Dengan demikian jika seorang melakukan transaksi mudharabah dimana satu pihak bertindak sebagai pemilik modal sementara pihak lain bertindak sebagai pengelola maka jika terdapat keuntungan maka kedua belah pihak berhak mendapatkan keuntungan sesuai dengan bagian yang telah disepakati. Sementara jika terdapat kerugian usaha maka sepenuhnya menjadi tanggungjawab pemodal kecuali jika pihak pengelola melakukan kelalaian atau tindakan di luar kewajaran yang mengakibatkan kerugian. b. Biaya pengelolaan Seorang mudharib di samping berhak atas bagian keuntungan dari modal yang dikelolanya, iapun berhak atas biaya dalam operasi pengelolaan tersebut. Meski demikian biaya operasional tersebut oleh para fuqaha diberikan batasan-batasan yang tegas mengenai item-item apa saja yang bisa dibiayai dengan modal dan mana saja yang menjadi tanggungan pihak pengelola. Dengan demikian, pihak pengelola memiliki hak untuk mempergunakan modal usaha untuk membiayai berbagai kebutuhan transaksi. Namun demikian ia tidak memiliki hak untuk mendapatkan gaji sebagai kompensasi dari proses pengembanan modal tersebut termasuk gaji karyawan yang membantunya karena kompensasi akan ia peroleh dari keuntungan usaha tersebut.
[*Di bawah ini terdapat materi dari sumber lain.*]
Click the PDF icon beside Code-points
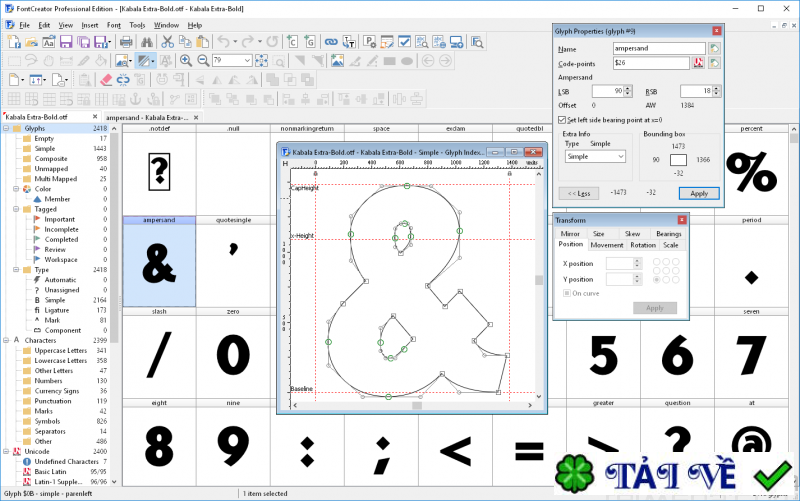 click(699, 62)
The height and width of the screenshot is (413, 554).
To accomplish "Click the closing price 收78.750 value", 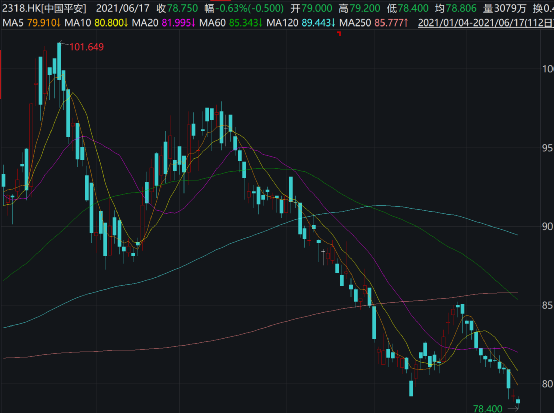I will [x=177, y=8].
c. Pembagian Keuntungan Tidak ada perbedaan di kalangan fuqaha tentang hak mudharib atas keuntungan dari pengelolaan harta mudharabah. Namun mereka berbeda pendapat kapan keuntungan tersebut menjadi hak mudharib. Dengan demikian dapat disimpulkan bahwa para fuqaha berbeda pendapat dalam kapan waktu pembagian keuntungan. Sebagian mengatakan bahwa pembagian dilakukan setelah penyerahan modal dan sebagian lagi setelah perhitungan. Meski demikian mereka tidak berbeda pendapat bahwa proses penyerahan keuntungan tersebut dilakukan setelah modal diserahkan kepada pemilik modal. d. Mudharabah atas Mudharabah Bank syariah dalam praktiknya terkenal dengan konsep bagi hasilnya baik dari segi pendanaan maupun pembiayaan. Bank sebagai amil (pengelola) melakukan akad mudharabah dengan pihak yang lain dimana modal yang diperolehnya dari suatu akad mudharabah diberikan kepada pihak lain untuk dikelola.